Don’t you know the difference between the two? Did you think it was the same thing?

Don’t you know what voluntary simplicity is? Read this article, I will explain everything in detail!
What is voluntary simplicity?

Voluntary simplicity is a very broad concept, which places simplicity at the heart of everyone’s life. In general, it is against any form of consumer addiction. For that, he defends:

  1. The mastery of your buying impulses

Do not buy anything and everything just because you are bored or want to fill your life. Learn to control your impulses and ban compulsive purchases from your life!

  1. Avoid advertising

Avoiding advertising in your life is a must if you want to cut down on your intake. In fact, advertising speaks to your unconscious and makes you buy a lot of things that you absolutely don’t need.

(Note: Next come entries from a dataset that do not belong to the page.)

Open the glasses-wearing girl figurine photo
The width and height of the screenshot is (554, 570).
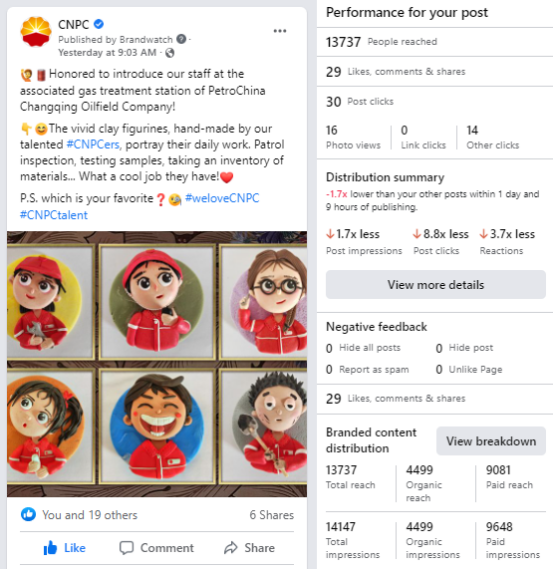point(264,302)
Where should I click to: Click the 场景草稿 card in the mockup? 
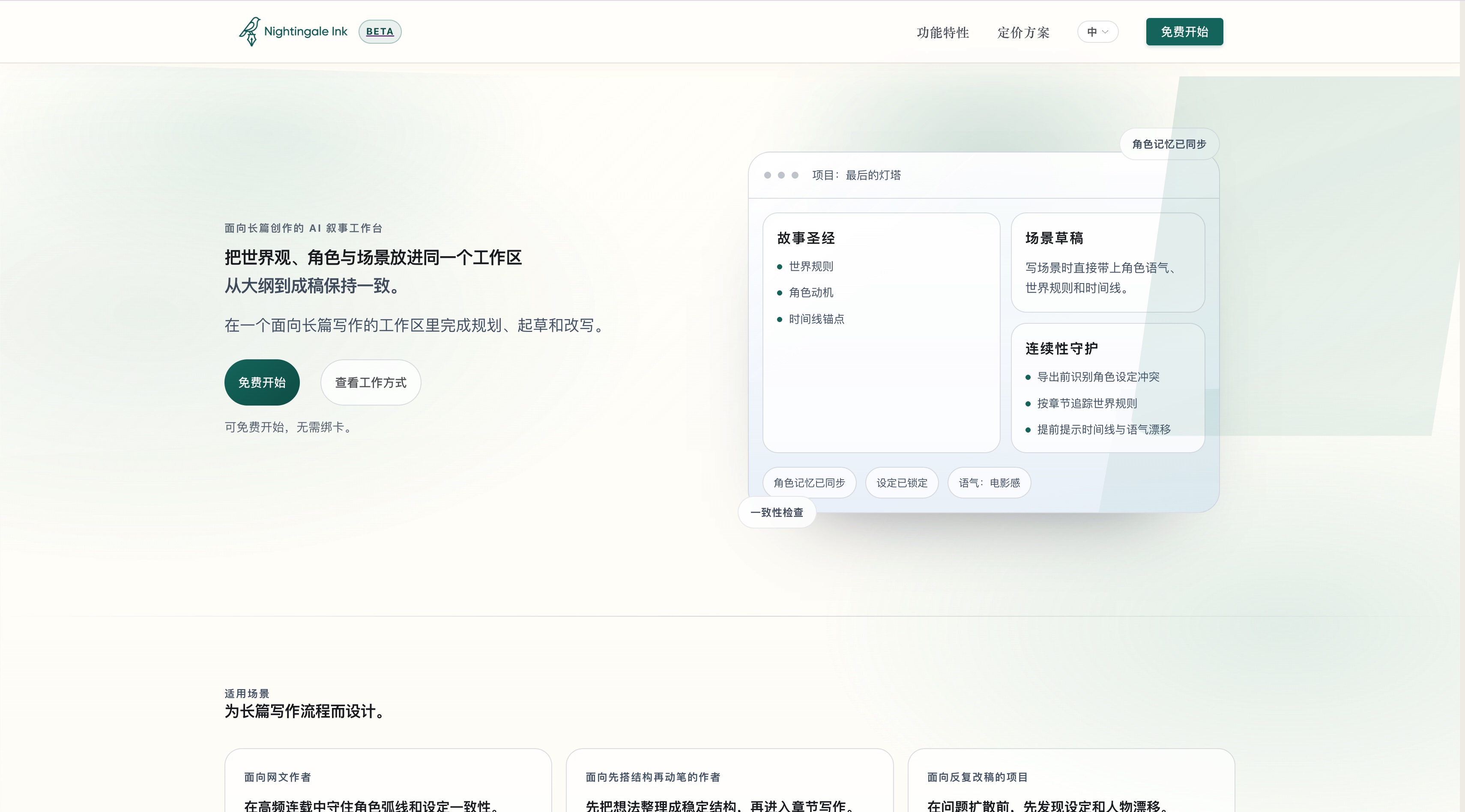pyautogui.click(x=1108, y=263)
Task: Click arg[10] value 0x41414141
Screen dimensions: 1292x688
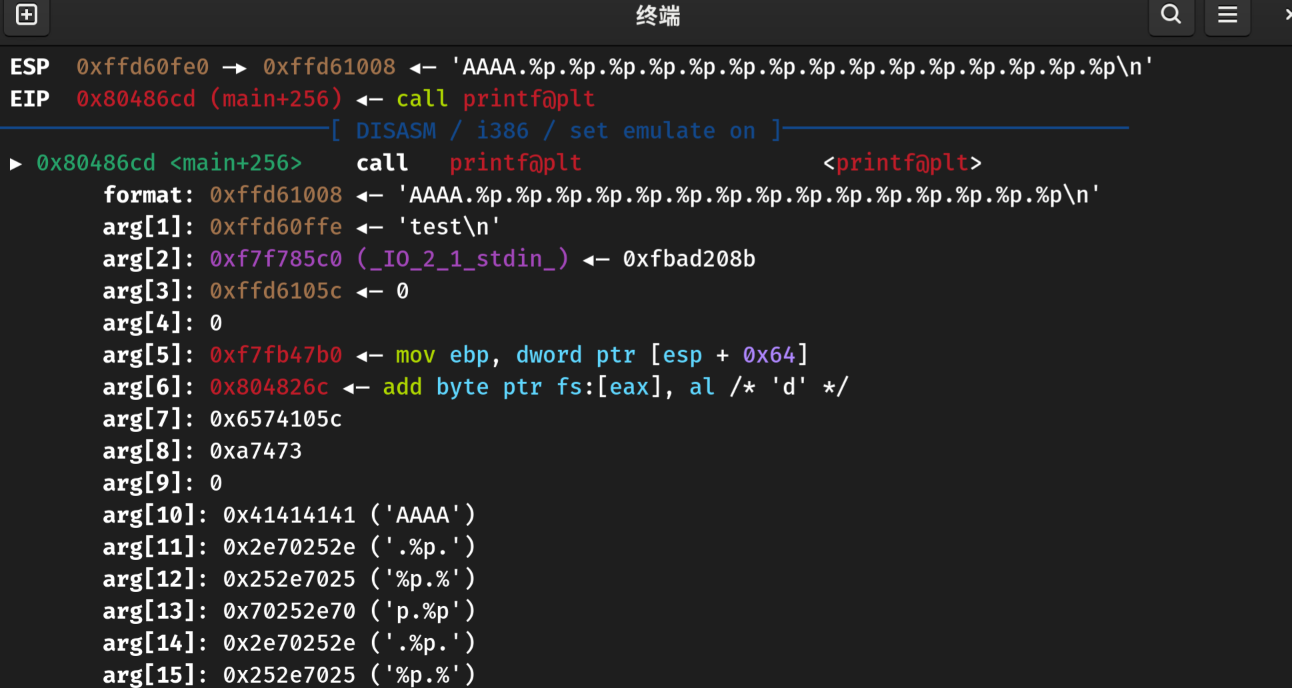Action: pyautogui.click(x=289, y=515)
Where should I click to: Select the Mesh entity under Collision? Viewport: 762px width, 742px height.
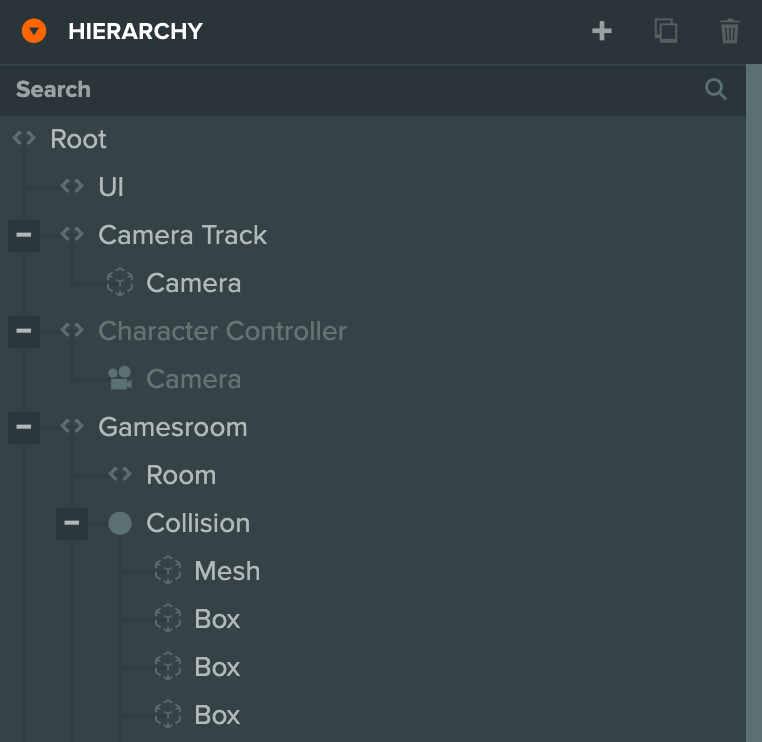click(x=227, y=571)
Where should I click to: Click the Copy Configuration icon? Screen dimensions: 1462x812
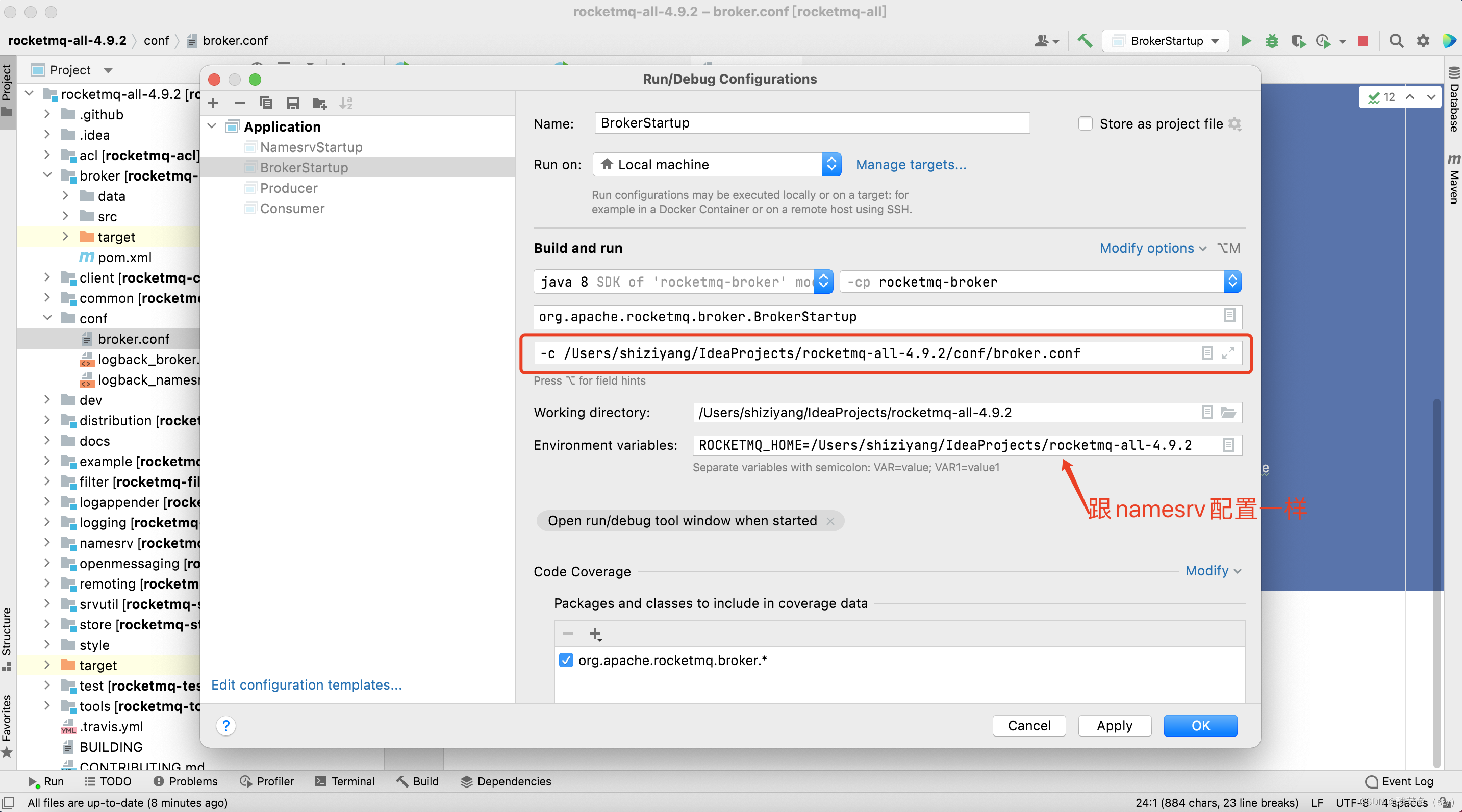pos(266,103)
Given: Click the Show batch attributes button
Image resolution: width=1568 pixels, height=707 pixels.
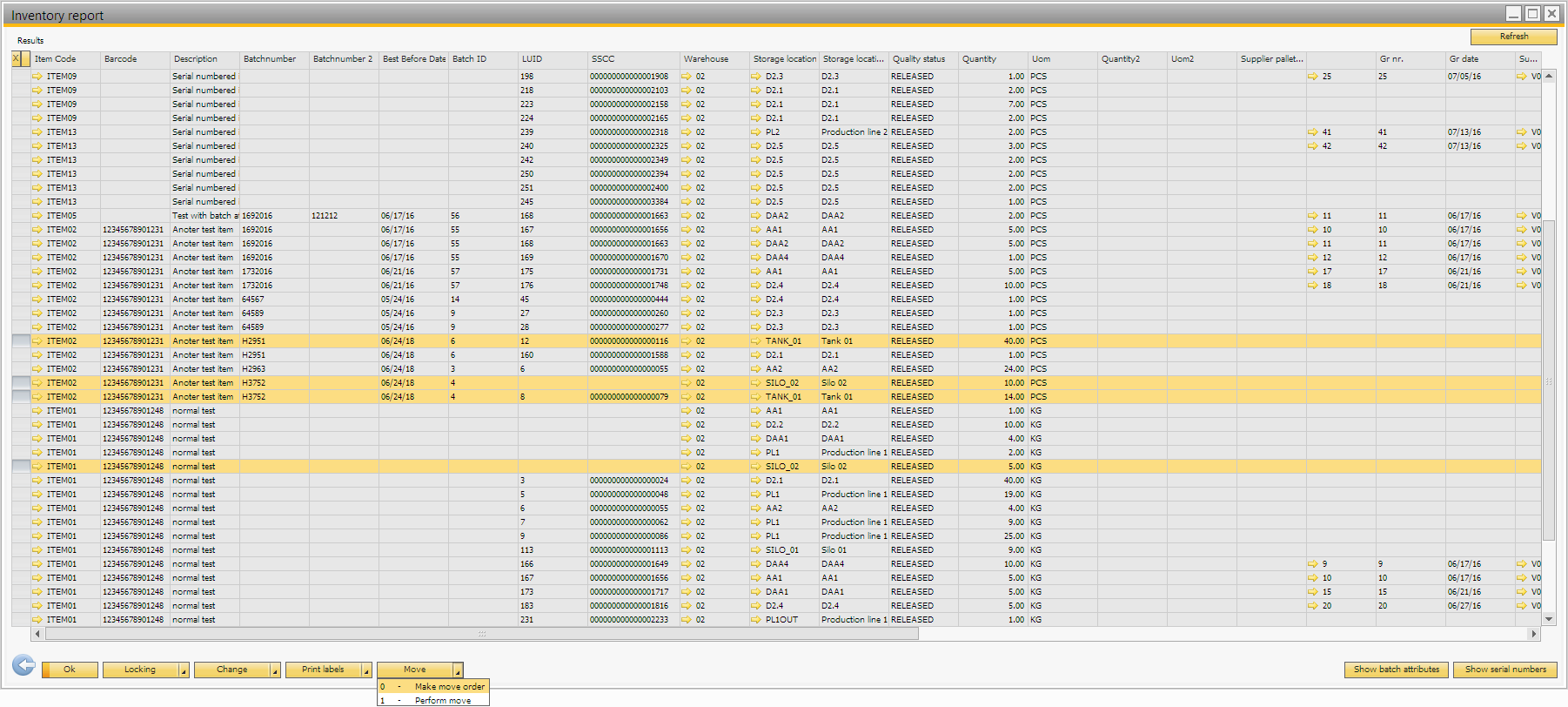Looking at the screenshot, I should (x=1396, y=670).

  1. Boycott those present

In our society, everything is an excuse to buy items: birthdays, religious holidays, family events, etc.

We learn to give gifts to our loved ones to show them that we love them. If the gift is big and expensive, “bigger and more true” is our love.

This is a very strange concept! Personally, I think there is no better proof of love than giving your time to someone.

Spend time with people you love instead of offering them great gifts that end up in your attic or are forgotten.

  1. Local and responsible consumption

Voluntary simplicity encourages small local shops, markets and farms to favor large hypermarkets. In addition, it encourages limiting packaging of all types.

  1. Free time

We want to make more money, but we have to work and we have less free time to do the things we love.

Voluntary simplicity encourages us to reduce our material needs and thus our expenses.

  1. Solidarity between human beings

At a time when the Internet and the virtual have taken more and more space in our lives and allow us to be in constant contact with many people around the world, many people feel alone. Why?

Because virtual contact is the illusion of contact. Nothing can replace the warmth of real, face-to-face interaction.

Emphasize quality over quantity and build deep, authentic relationships with people who make you feel good.

  1. The preservation of our environment

Voluntary simplicity discovers that consumption and growth have negative impacts on the environment. It therefore calls for limiting the consumption of material goods to delay the destruction of natural resources.

This can be, for example, through the use of bicycles, trains or a ride instead of owning a personal car, in order to reduce our environmental impact.
And minimalism?

Minimalism is a lifestyle that involves having just enough. Minimalism is about having less things and enjoying the freedom of having less, believing that less means more happiness, contentment and joy.

It aims to improve the quality of life and a richer and happier existence. The minimalist mood can be summed up in the phrase “less is more”.

In fact, minimalism is a component of voluntary simplicity. Voluntary simplicity is a broad concept that promotes simplicity in all areas of life, while minimalism basically talks about the use and possession of a minimum of material goods.

These two concepts lead to common limiting shopping practices, to “live better with less”, detachment from material goods and satisfaction related to simple pleasures.

Both concepts offer us another vision of happiness that does not pass through permanent and compulsive consumption, but, taking advantage of what we already have – material goods as immaterial.

Both aim to improve the quality of life and happiness for all of us, guiding us towards fundamental values ​​of simplicity, personal development and gratitude.